Foxworth offered no words of remorse as he stood before the judge. Foxworth was accompanied by his attorney Andrew Moses, who skillfully and methodically over the past several months negotiated the charges down from DUI manslaughter and hit-and-run felonies to misdemeanor charges of culpable negligence and DUI impairment. Moses relied on case law that dictated his client could not be charged with leaving the scene of an accident because there was no crash – Osterhout fell from the golf cart when Foxworth discovered he was traveling in the wrong direction and cut a sharp U-turn.

Assistant State Attorney William James Catto admitted that because of this detail, the state could not prove a case against Foxworth.

“There is no Good Samaritan law in the state of Florida.
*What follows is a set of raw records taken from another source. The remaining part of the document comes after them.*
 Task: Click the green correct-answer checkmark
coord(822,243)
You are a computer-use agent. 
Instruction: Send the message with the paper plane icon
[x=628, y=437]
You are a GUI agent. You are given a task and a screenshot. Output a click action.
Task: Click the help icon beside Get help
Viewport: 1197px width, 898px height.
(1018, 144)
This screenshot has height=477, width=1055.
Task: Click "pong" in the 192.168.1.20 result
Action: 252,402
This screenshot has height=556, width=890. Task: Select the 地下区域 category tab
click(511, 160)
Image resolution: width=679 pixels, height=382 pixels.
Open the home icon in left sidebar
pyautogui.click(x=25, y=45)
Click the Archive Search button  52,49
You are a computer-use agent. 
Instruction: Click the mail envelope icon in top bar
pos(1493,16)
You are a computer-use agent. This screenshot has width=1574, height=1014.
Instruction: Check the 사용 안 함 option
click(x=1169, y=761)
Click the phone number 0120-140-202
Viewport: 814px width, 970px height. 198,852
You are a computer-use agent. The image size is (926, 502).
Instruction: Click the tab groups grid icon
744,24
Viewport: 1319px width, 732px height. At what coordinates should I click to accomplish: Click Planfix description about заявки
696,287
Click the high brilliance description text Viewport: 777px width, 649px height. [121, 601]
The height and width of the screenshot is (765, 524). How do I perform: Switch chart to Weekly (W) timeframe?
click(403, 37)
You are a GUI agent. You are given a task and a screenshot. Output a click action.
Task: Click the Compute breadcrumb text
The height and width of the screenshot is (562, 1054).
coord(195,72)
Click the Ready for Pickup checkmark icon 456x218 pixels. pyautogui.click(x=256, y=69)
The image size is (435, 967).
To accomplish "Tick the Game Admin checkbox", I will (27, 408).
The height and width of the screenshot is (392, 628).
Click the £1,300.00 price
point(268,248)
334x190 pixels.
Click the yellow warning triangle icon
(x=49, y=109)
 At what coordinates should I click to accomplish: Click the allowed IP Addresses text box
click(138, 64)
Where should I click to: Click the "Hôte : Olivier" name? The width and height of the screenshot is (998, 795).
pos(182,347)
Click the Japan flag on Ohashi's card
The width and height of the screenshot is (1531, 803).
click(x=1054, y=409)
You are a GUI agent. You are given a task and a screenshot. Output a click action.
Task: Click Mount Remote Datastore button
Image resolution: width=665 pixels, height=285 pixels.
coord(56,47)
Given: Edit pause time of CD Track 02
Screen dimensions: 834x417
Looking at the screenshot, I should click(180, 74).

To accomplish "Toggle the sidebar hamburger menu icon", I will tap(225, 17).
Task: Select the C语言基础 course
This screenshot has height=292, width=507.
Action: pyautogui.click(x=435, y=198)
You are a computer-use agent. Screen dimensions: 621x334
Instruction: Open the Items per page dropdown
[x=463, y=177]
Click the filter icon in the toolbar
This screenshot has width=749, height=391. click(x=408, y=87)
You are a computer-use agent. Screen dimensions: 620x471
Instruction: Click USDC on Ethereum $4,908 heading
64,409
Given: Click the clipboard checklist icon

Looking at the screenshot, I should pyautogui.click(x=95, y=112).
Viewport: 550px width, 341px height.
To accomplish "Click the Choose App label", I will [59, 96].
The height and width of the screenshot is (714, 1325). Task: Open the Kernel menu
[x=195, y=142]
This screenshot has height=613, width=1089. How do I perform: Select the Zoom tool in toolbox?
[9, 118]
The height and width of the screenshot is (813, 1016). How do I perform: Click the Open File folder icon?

He wouldn’t be required to help her,” Catto told Judge Hallman. “I feel badly for the family.”

Osterhout’s father, Richard Chapman, had submitted a written victim impact statement to the court. Judge Hallman read it silently.

“I read this and I know the pain. It is a horrible situation,” Hallman said after he put down the document, which is sealed in the court file.

“Part of this is the folks in Tallahassee made a law and we have to follow the law,” Hallman added.

Chapman, like Foxworth’s parents, has also moved out of The Villages.

There was an indication that Foxworth will be required to make restitution to Osterhout’s family, but no amount was discussed at Monday’s hearing.